▸ EXERCISE DESCRIPTION: Once the line containing "The width and" is found, retype it and each line after it through the last entry below, word for word, and nothing else.

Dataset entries

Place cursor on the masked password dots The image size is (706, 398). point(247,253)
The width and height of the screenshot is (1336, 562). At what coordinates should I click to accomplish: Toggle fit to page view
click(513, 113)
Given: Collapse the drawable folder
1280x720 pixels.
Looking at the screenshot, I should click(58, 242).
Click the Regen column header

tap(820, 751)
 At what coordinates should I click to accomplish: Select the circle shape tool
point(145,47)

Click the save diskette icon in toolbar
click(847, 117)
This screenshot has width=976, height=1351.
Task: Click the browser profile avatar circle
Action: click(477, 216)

▸ OUTPUT:
The width and height of the screenshot is (1336, 562). At what coordinates should I click to accomplish: Toggle fit to page view
click(513, 113)
Given: Collapse the drawable folder
1280x720 pixels.
Looking at the screenshot, I should click(58, 242).
Click the Regen column header

tap(820, 751)
 At what coordinates should I click to accomplish: Select the circle shape tool
point(145,47)

Click the save diskette icon in toolbar
click(847, 117)
This screenshot has width=976, height=1351.
Task: Click the browser profile avatar circle
Action: click(477, 216)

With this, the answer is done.